NGS-based assays provide a reliable and cost-effective option for ruling out malignancy in ITNs in India, offering a high negative predictive value and complementing ACR-TIRADS and Bethesda cytology classifications.
对甲状腺结节性质不确定(ITN)进行分子检测,有助于临床医生做出明智的治疗决策。尽管美国甲状腺协会(ATA)2015年指南推荐了分子检测,但在印度,分子检测的应用因可用性和成本效益相关的挑战而受到阻碍,从而限制了其广泛采用。我们旨在评估基于下一代测序(NGS)的分子检测在印度ITN患者中的临床应用价值。

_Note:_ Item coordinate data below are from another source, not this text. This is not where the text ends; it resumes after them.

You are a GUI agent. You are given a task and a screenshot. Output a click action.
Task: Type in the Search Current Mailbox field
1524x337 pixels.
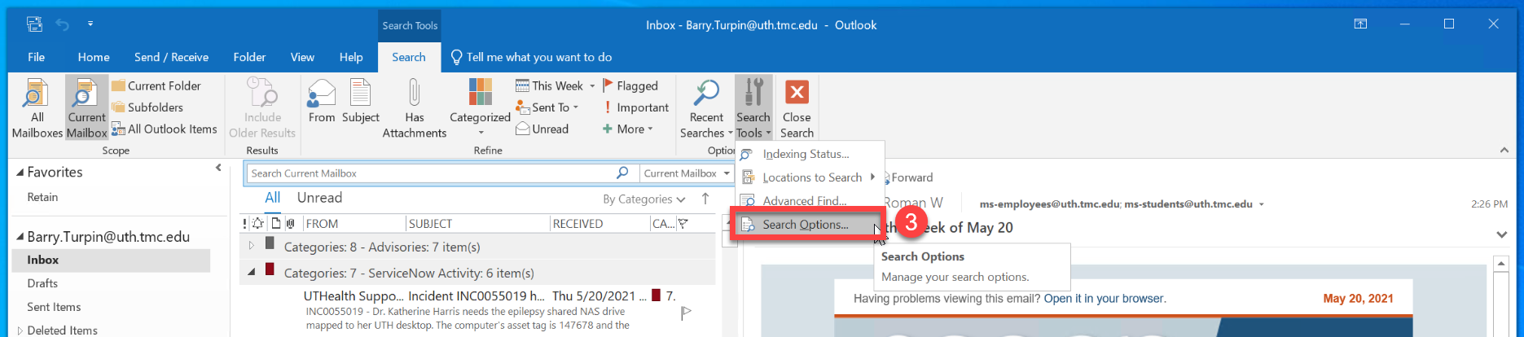(430, 173)
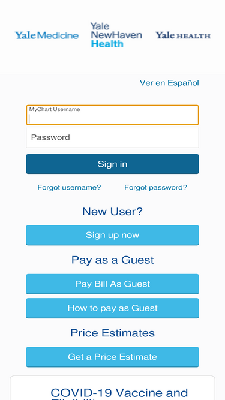Viewport: 225px width, 400px height.
Task: Click the Pay as a Guest heading
Action: 113,260
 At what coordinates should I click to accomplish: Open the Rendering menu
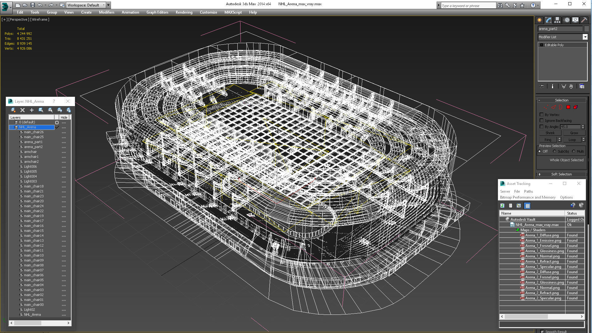[x=184, y=12]
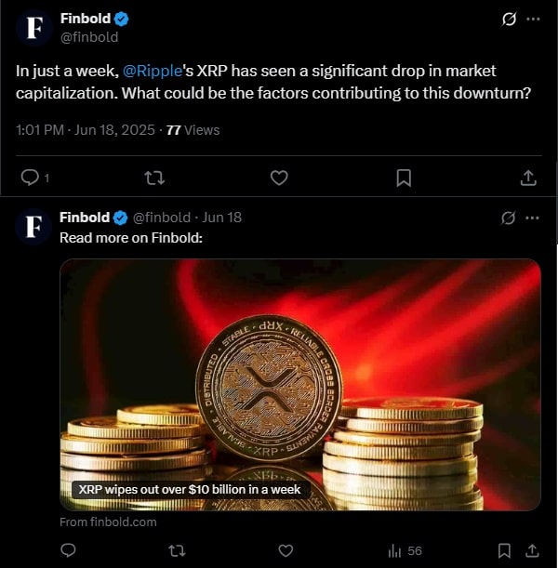
Task: Open the XRP coin article image card
Action: pyautogui.click(x=299, y=381)
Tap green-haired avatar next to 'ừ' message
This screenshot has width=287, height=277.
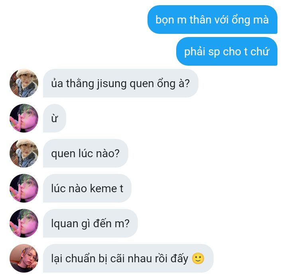(24, 118)
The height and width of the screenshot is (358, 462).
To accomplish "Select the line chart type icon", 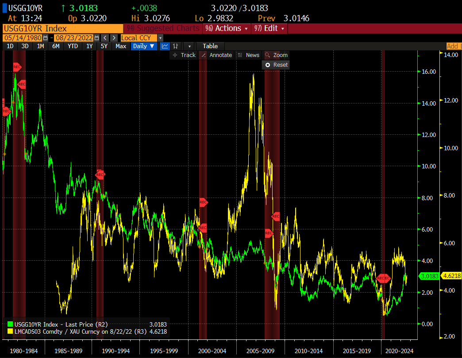I will tap(165, 46).

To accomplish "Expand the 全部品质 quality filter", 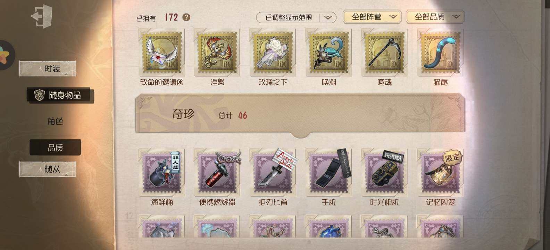I will click(435, 17).
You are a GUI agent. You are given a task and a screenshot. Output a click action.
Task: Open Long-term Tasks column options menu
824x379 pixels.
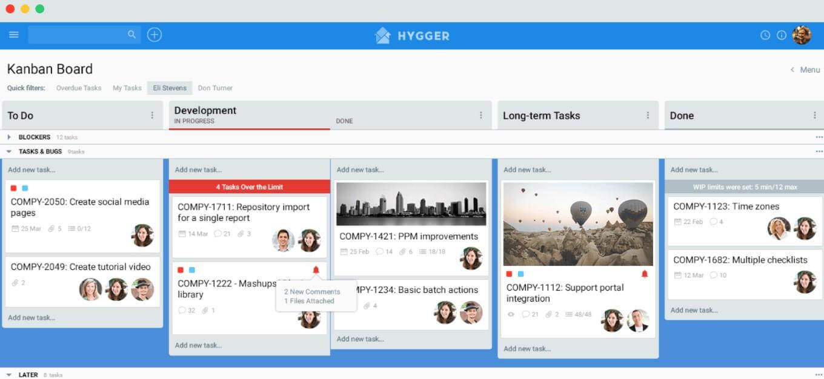[648, 116]
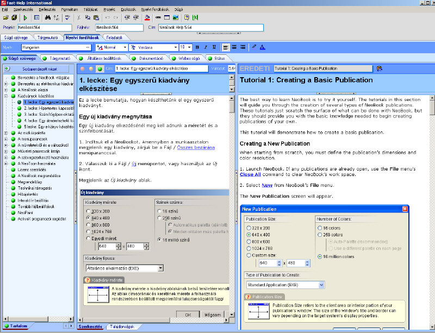Toggle Bold formatting in text toolbar
435x333 pixels.
pos(197,47)
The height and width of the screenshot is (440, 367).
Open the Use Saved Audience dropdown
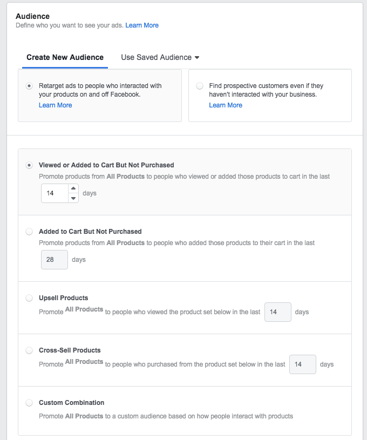coord(160,57)
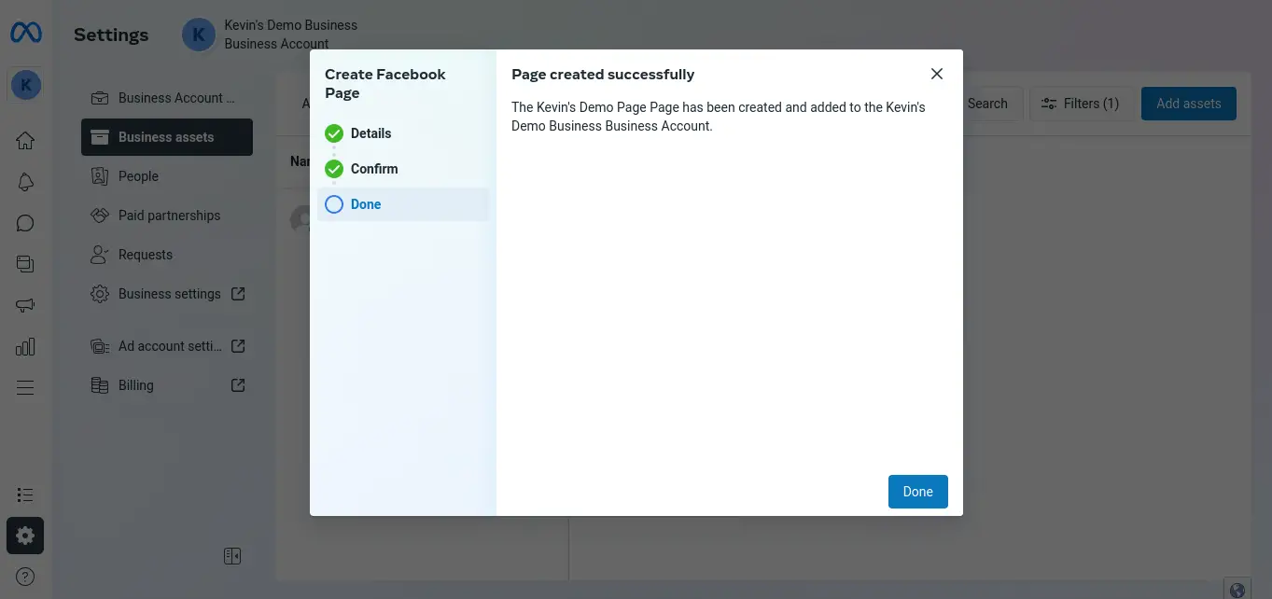
Task: Open the Ads megaphone icon
Action: (25, 305)
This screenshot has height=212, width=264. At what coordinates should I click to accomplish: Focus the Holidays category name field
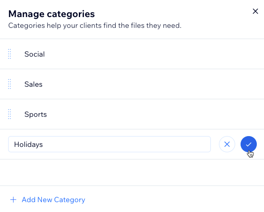(109, 144)
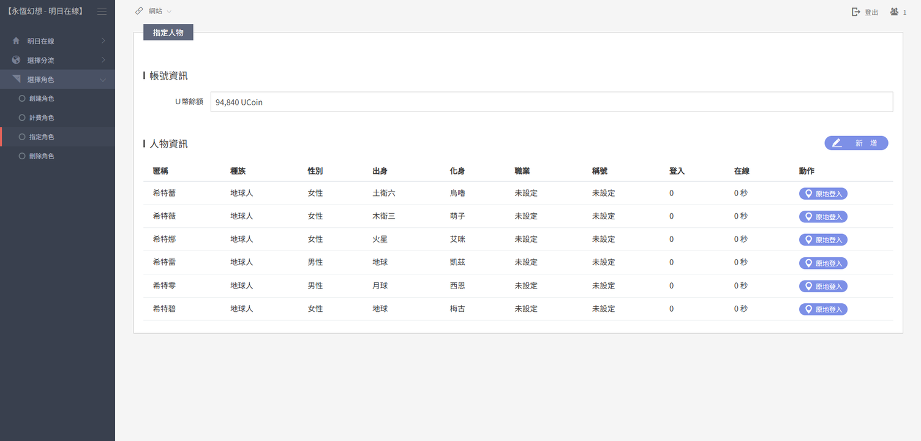Click the home icon beside 明日在線
The height and width of the screenshot is (441, 921).
coord(16,41)
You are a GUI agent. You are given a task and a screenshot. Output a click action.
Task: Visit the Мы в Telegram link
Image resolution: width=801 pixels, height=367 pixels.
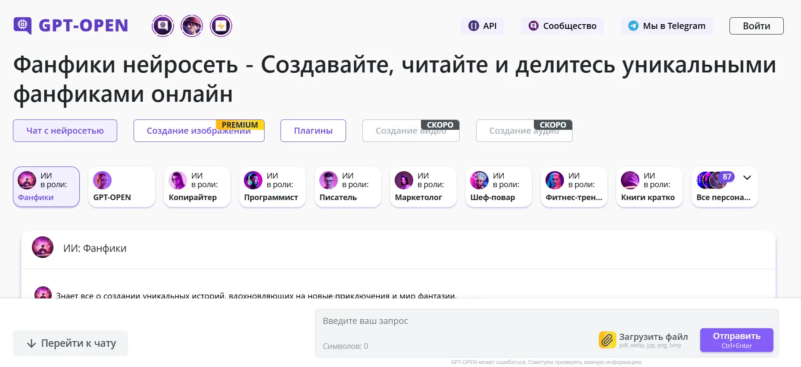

本研究纳入了贝塞斯达III类和IV类以及部分选定的贝塞斯达II类结节患者,这些患者对细针穿刺抽吸(FNA)材料进行了基于Thyrotrack NGS的检测。对于具有临床意义突变的患者,建议进行手术,其他患者则进行超声随访。将手术后的组织病理学结果与突变变体进行比较,以计算NGS检测的敏感性、特异性和阴性预测值。
在35例患者(平均年龄37.7±12.4岁,80%为女性)中,20例(57%)有临床意义的突变。11例患者接受了手术。最常见的突变是RAS(15例患者中检测到),其次是BRAF、TSH-R、ETV6/NTRK3和PAX8/PPARG。手术后的结果显示,总体敏感性为86%,特异性为74%,阴性预测值为94%。在突变阴性组中,只有1例患者为恶性肿瘤,其余为良性,表明基于NGS的检测具有较高的阴性预测值。
基于NGS的检测为排除印度ITN中的恶性肿瘤提供了一种可靠且具有成本效益的选择,具有较高的阴性预测值,可补充美国放射学会(ACR)-甲状腺影像报告和数据系统(TIRADS)及贝塞斯达细胞学分类。